### Data excerpts:
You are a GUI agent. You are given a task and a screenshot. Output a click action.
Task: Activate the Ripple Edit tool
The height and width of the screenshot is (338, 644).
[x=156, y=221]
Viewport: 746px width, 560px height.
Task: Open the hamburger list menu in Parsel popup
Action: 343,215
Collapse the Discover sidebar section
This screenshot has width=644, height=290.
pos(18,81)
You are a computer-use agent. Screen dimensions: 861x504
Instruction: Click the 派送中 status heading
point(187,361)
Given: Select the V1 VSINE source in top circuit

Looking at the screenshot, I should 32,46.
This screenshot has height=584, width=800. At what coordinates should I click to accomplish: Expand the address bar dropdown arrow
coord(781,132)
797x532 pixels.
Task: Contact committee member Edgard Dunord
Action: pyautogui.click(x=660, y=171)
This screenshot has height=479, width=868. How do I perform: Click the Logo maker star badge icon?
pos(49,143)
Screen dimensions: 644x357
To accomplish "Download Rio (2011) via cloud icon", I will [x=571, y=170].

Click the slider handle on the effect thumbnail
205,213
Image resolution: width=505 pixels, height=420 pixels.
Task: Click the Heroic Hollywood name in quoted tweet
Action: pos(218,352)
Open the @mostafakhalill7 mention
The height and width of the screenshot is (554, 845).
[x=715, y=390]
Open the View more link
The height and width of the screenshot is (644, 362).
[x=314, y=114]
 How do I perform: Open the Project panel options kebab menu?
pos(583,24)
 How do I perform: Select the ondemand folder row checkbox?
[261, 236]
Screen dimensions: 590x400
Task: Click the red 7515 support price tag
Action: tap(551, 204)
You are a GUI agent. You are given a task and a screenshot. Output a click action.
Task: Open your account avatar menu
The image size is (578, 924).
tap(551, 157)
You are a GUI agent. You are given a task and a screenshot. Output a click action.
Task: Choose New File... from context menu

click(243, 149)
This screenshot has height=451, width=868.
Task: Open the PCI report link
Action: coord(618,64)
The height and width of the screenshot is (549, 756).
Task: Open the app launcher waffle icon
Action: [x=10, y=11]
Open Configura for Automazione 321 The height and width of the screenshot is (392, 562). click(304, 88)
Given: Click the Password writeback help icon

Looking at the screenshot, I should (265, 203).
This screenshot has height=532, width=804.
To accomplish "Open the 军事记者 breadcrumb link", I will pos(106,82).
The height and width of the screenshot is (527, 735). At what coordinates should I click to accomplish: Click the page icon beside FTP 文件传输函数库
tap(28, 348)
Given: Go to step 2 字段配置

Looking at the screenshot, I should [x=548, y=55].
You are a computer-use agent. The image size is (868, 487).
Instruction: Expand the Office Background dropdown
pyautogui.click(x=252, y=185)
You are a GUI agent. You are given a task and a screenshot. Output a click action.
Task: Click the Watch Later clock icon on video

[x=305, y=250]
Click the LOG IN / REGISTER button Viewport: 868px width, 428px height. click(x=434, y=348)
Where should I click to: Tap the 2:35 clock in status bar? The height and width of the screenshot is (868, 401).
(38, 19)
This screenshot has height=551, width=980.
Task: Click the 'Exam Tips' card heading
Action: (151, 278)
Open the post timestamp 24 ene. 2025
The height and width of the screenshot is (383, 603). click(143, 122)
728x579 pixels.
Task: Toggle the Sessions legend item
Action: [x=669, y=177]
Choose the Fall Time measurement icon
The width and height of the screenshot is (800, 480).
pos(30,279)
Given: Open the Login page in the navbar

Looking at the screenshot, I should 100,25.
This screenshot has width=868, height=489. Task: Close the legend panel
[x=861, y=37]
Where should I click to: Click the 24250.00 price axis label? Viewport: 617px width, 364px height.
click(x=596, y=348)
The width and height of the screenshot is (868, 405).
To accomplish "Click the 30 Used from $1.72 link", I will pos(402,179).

### Instructions to follow:
Transcribe, exactly as written, all lines of the entries above from the first to the one containing "Task: Activate the Ripple Edit tool", and no more.

### Answer to this exercise:
You are a GUI agent. You are given a task and a screenshot. Output a click action.
Task: Activate the Ripple Edit tool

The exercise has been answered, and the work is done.